If you have a machine with slow hard disks and fast SSDs, and you want to use the SSDs to act as fast persistent caches to speed up access to the hard disk, then until recently you had three choices: bcache and dm-cache are both upstream, or Flashcache/EnhanceIO. Flashcache is not upstream. dm-cache required you to first sit down with a calculator to compute block offsets. bcache was the sanest of the three choices.
But recently LVM has added caching support (built on top of dm-cache), so in theory you can take your existing logical volumes and convert them to be cached devices.
To find out how well this works in practice I have added 3 disks to my previously diskless virtualization cluster:
There are two 2 TB WD hard disks in mirrored configuration. Those are connected by the blue (“cold”) wires. And on the left there is one Samsung EVO 250 GB SSD, which is the red (“hot”) drive that will act as the cache.
In other news: wow, SSDs from brand manufacturers are getting really cheap now!
In the lsblk output below, sda and sdb are the WD hard drives, and sdc is the Samsung SSD:
NAME MAJ:MIN RM SIZE RO TYPE MOUNTPOINT
sda 8:0 0 1.8T 0 disk
└─sda1 8:1 0 1.8T 0 part
└─md127 9:127 0 1.8T 0 raid1
sdb 8:16 0 1.8T 0 disk
└─sdb1 8:17 0 1.8T 0 part
└─md127 9:127 0 1.8T 0 raid1
sdc 8:32 0 232.9G 0 disk
└─sdc1 8:33 0 232.9G 0 part
Before starting to set up the caching layer, let's find out how fast the hard disks are. Note that these figures include the ext4 and LVM overhead (ie. they are done on files on a filesystem, not on the raw block devices). I also used O_DIRECT.
HDD writes: 114 MBytes/sec
HDD reads: 138 MBytes/sec
SSD writes: 157 MBytes/sec
SSD reads: 197 MBytes/sec
Note these numbers don't show the real benefit of SSDs -- namely that performance doesn't collapse as soon as you randomly access the disk.
The lvmcache(7) [so new there is no copy online yet] documentation defines various terms that I will use:
origin LV OriginLV large slow LV
cache data LV CacheDataLV small fast LV for cache pool data
cache metadata LV CacheMetaLV small fast LV for cache pool metadata
cache pool LV CachePoolLV CacheDataLV + CacheMetaLV
cache LV CacheLV OriginLV + CachePoolLV
Creating the LVs
Since the documentation contains a frankly rather scary and confusing section about all the ways that removing the wrong LV will completely nuke your OriginLV, for the purposes of testing I created a dummy OriginLV with some dummy disk images on the slow HDDs:
# lvcreate -L 100G -n testoriginlv vg_guests
Logical volume "testoriginlv" created
# mkfs -t ext4 /dev/vg_guests/testoriginlv
Also note that resizing cached LVs is not currently supported (coming later -- for now you can work around it by removing the cache, resizing, then recreating the cache).
Creating the cache layer
What is not clear from the documentation is that everything must be in a single volume group. That is, you must create a volume group which includes both the slow and fast disks -- it simply doesn't work otherwise.

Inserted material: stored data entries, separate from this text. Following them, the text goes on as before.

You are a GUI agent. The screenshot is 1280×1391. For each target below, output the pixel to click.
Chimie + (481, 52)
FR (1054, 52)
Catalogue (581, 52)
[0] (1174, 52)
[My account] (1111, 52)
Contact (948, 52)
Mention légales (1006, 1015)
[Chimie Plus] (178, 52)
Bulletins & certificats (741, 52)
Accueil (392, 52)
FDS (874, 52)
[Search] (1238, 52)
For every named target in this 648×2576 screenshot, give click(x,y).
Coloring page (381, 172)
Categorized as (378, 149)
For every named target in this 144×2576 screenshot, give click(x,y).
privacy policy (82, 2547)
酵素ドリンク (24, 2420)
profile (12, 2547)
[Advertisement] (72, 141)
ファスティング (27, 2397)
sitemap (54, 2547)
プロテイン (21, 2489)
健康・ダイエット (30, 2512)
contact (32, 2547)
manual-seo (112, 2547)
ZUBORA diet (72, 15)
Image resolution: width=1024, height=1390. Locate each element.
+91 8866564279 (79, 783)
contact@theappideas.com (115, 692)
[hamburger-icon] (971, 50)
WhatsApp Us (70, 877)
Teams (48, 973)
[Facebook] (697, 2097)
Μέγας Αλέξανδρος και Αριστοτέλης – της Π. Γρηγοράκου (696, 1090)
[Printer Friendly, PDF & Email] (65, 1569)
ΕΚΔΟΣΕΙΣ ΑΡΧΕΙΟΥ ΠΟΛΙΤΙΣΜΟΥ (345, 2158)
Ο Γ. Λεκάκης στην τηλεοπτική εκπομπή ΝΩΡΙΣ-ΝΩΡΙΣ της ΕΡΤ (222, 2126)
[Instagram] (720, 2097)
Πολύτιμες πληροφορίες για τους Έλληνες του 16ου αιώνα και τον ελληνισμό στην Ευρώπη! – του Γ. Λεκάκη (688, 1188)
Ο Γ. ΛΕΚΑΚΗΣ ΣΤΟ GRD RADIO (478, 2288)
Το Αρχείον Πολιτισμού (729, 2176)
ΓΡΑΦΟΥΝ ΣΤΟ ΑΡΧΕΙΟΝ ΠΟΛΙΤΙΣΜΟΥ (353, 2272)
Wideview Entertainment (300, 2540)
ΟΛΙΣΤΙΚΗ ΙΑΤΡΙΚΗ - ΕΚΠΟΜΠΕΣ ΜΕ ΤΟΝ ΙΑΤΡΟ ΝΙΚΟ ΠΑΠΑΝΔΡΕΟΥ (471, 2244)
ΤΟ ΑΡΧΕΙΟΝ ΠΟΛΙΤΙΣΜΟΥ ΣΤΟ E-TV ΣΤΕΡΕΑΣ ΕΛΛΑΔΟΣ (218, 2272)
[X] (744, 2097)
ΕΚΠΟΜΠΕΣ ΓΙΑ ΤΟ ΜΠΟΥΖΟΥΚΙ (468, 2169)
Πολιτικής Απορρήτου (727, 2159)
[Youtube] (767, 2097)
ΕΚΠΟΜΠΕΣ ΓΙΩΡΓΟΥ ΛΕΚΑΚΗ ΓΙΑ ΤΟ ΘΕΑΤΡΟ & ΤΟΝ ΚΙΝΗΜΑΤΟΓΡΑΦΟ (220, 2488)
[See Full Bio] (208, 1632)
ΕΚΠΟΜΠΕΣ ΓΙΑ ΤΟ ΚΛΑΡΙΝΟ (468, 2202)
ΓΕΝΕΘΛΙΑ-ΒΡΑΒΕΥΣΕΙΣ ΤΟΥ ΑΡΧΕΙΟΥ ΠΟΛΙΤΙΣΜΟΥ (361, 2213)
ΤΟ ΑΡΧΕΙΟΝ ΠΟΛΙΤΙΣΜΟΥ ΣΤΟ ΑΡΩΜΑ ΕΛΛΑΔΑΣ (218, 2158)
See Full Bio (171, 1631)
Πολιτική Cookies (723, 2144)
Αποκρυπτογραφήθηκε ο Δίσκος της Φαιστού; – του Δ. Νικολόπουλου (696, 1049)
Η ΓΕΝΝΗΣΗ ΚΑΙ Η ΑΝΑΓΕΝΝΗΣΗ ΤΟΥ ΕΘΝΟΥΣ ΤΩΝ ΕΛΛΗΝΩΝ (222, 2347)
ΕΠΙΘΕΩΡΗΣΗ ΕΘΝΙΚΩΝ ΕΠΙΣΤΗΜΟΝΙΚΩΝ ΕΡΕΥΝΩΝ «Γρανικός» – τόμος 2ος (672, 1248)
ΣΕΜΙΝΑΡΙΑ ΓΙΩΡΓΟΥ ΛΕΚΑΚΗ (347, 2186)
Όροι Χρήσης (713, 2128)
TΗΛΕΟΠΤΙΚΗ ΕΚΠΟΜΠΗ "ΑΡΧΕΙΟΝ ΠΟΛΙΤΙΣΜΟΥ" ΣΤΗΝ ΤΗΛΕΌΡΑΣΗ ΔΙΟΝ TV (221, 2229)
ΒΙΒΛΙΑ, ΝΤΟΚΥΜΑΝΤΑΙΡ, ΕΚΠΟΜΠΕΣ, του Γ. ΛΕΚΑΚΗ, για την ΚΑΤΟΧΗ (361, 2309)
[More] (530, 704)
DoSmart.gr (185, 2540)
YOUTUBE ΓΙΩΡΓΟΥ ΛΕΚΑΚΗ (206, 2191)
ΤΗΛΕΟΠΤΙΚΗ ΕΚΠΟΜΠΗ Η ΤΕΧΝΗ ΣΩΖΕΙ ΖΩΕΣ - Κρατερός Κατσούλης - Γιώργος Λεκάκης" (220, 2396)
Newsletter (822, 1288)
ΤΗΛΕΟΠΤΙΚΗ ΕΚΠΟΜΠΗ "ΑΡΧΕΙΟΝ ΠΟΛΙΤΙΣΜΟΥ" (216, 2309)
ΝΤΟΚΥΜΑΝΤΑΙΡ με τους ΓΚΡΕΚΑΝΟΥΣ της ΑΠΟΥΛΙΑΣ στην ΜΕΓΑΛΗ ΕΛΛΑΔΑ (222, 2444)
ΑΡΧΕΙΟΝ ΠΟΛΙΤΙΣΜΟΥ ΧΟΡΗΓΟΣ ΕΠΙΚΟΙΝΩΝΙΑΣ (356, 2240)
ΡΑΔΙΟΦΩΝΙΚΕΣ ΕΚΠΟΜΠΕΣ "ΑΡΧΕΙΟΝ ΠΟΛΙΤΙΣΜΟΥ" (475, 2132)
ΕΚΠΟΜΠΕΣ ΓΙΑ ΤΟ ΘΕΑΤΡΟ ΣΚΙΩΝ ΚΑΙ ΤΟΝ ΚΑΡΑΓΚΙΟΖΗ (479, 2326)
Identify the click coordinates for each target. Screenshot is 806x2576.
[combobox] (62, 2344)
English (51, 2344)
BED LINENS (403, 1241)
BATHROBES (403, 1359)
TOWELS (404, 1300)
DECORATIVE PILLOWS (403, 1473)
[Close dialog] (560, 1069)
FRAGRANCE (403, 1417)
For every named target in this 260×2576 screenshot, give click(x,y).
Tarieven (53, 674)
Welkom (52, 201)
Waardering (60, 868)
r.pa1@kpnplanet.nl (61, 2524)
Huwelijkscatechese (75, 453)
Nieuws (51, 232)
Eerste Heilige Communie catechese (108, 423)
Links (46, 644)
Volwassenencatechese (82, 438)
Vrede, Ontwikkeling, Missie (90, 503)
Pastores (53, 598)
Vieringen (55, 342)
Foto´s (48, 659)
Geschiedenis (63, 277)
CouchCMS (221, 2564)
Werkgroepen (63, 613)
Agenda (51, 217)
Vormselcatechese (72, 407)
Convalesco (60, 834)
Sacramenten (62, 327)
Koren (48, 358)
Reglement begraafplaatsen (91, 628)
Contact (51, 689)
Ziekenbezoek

Therefore my first step is to extend my existing VG to include the fast disk:
# vgextend vg_guests /dev/sdc1
Volume group "vg_guests" successfully extended
I create two LVs on the fast SSD. One is the CacheDataLV, which is where the caching takes place. The other is the CacheMetaLV which is used to store an index of the data blocks that are cached on the CacheDataLV. The documentation says that the CacheMetaLV should be 1/1000th of the size of the CacheDataLV, but a minimum of 8MB. Since my total available fast space is 232GB, and I want a 1000:1 split, I choose a generous 1GB for CacheMetaLV, 229G for CacheDataLV, and that will leave some left over space (my eventual split turns out to be 229:1).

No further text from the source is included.